Bret Easton Ellis writes dark, stylish fiction about the emptiness and cruelty that can hide inside affluent American life. Readers drawn to Dominick Dunne’s interest in status and moral decay may find Ellis especially compelling.
His novel American Psycho. is narrated by Patrick Bateman, a wealthy young Wall Street executive obsessed with surfaces, brands, and social rank.
As the book unfolds, Bateman’s polished exterior gives way to something far more disturbing. Ellis uses the character to satirize 1980s excess, consumerism, and emotional emptiness in elite culture.
It is a brutal and memorable novel, but for readers interested in the darkest extremes of wealth, image, and alienation, it can be a striking follow-up to Dunne.
Kit Reed wrote sharp, thought-provoking fiction about what lies beneath polished social surfaces. Her novel Thinner Than Thou imagines a dystopian society consumed by body image, control, and the pursuit of perfection.
The story centers on Annie, a teenager caught in a culture where extreme health obsession shapes identity, status, and even survival.
Reed blends suspense with incisive social commentary, exposing the hypocrisy and cruelty hidden within a society that prizes appearance above all else. Readers who appreciate Dominick Dunne’s interest in polished worlds with ugly truths underneath may find her work especially intriguing.
Readers who enjoy Dominick Dunne’s combination of glamour, family secrets, and suspense may want to try Elizabeth Adler. Her novels often unfold in luxurious settings where beautiful surfaces conceal painful histories and dangerous truths.
In The House in Amalfi, Adler follows Lamour Harrington, a woman who cannot accept the circumstances of her husband’s death and travels to Italy in search of answers.
That search leads her to a cliffside villa on the Amalfi Coast, where romance, mystery, and family revelations gradually come into focus. Adler’s appeal lies in her lush settings, accessible style, and talent for weaving drama and intrigue together.
Jackie Collins wrote irresistible novels packed with glamour, wealth, sex, scandal, and betrayal. Like Dominick Dunne, she knew how to draw readers into elite worlds where power and appearances matter almost as much as survival.
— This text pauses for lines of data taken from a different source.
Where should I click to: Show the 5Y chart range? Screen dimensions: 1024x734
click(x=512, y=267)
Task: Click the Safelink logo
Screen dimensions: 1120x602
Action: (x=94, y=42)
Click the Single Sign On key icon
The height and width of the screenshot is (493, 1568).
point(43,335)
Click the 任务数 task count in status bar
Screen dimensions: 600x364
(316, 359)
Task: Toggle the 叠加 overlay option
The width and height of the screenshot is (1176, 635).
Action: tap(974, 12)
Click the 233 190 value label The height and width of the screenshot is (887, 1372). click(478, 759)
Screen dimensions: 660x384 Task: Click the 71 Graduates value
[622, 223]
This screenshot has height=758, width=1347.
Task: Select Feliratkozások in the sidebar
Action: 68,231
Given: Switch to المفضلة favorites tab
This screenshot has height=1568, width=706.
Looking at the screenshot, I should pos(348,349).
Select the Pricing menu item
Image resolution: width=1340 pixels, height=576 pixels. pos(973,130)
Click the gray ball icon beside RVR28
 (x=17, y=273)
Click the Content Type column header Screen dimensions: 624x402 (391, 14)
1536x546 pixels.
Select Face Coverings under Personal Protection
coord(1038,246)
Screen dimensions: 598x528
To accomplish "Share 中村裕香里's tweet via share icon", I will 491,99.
In her bestseller Hollywood Wives, Collins opens the doors to the private lives of Hollywood’s rich and influential.
The novel follows ambitious women married to producers, actors, and directors as they contend with infidelity, manipulation, status battles, and explosive secrets.
If Dunne’s insider view of high society fascinates you, Collins offers a flashier but equally entertaining trip into the drama of the powerful.